The penetration testers repertoire, likewise, is not a checklist. It is a set of calibrated responses, each associated with particular configurations of signals. The selection of a tool or technique is therefore contingent on interpretation, not sequence. A novice executes tools in accordance with predefined workflows. An expert selects and deploys techniques in direct response to the meaning constructed from concurrent system reading. The distinction is not one of capability, but of coupling: in expert practice, action is tightly coupled to interpretation.
The Human–AI Gap Reconsidered
Recent work on LLM-assisted penetration testing demonstrates meaningful progress in procedural execution. Models can sequence actions and adapt within known vulnerability classes. However, their performance degrades significantly in the absence of explicit vulnerability descriptions.
This pattern is often described as a failure of "strategic coherence." A more precise account is that current systems lack system-of-systems orientation and reflexive integration. They do not generate a prior model of how human actors, operating within role constraints, produce structural drift. Nor do they model themselves as participants within the environment whose actions elicit informative responses.
As a result, they enumerate effectively but interpret weakly. They identify what has been specified, but struggle to discover what emerges from the interaction of independent, locally rational decisions across organizational boundaries.
Historical Precedent: Teaching Concurrent Reasoning
This gap between declarative knowledge and concurrent reasoning is not unique to cybersecurity. It has been encountered in other professions and addressed through pedagogical reform.

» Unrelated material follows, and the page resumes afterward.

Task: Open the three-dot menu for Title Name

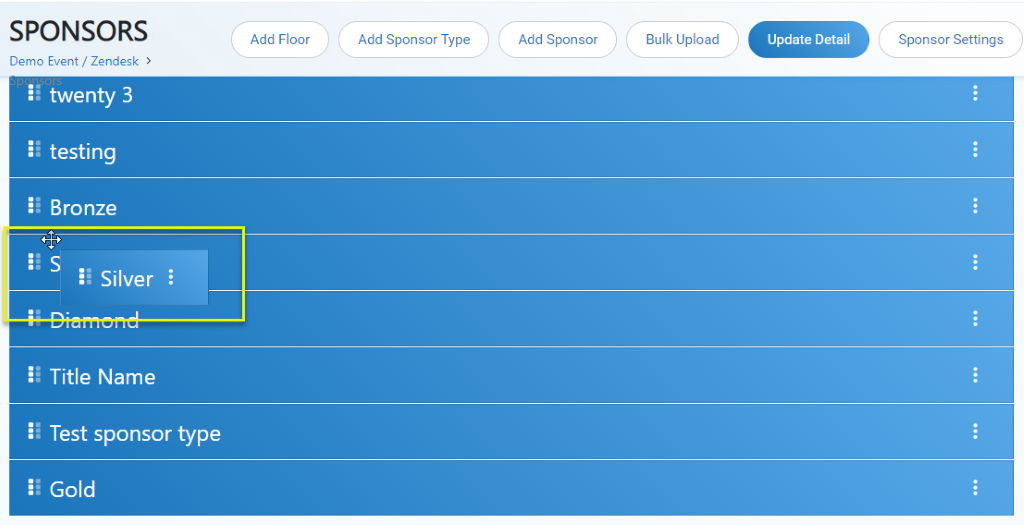Action: [x=975, y=375]
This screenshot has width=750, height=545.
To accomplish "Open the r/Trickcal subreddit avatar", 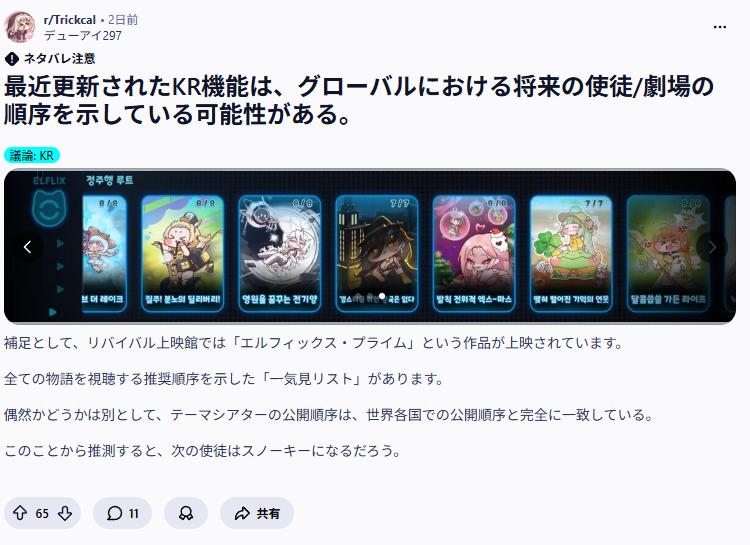I will [x=20, y=27].
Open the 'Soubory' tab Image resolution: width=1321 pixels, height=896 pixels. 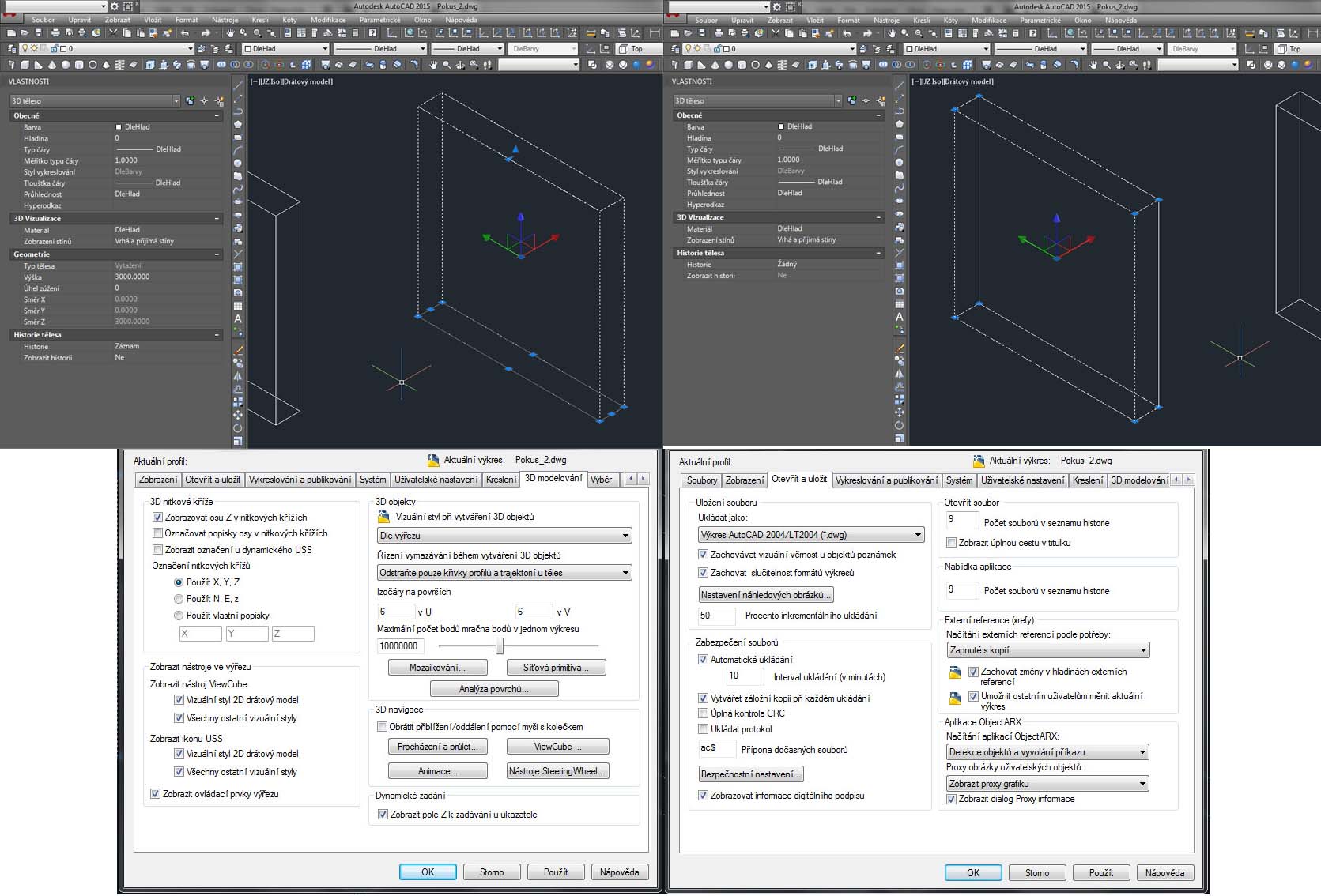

Langdell's case method in legal education reframed instruction around the analysis of concrete cases, using Socratic questioning to expose reasoning structures. Barrows and Tamblyn's problem-based learning model in medicine similarly shifted emphasis from knowledge recall to diagnostic reasoning under uncertainty. In both instances, the objective was to make expert reasoning processes visible and reproducible.
Cybersecurity education remains largely procedural by comparison. It has not yet systematically incorporated methods designed to develop concurrent, reflexive reasoning.
Implications for Training and AI Development
Formalizing adversarial cognition as a three-component, concurrent system has implications beyond pedagogy. It enables the specification of cognitive targets that can be taught, measured, and potentially modeled computationally.
Importantly, this creates a feedback loop: attempts to train machine systems against these targets will expose gaps in the formalization, which can then refine both instructional design and theoretical understanding. Human and machine learning trajectories become interdependent rather than parallel.
The Practitioner the Field Requires
The practitioner most needed in contemporary security environments is not the one who executes tools with maximal efficiency. That layer is increasingly subject to automation.
Rather, it is the practitioner who can enter an unfamiliar environment, construct a system-of-systems model that includes themselves as an interacting component, interpret the signals produced by both the system and its responses, and deploy techniques in direct correspondence with that interpretation.
Socrates described this capacity as philosophy. In a cybersecurity context, it may be more precisely termed:
Reflexive Adversarial Cognition
It cannot be reduced to procedure, nor transmitted through instruction alone. It must be made visible in practice and developed through guided exposure to authentic environments.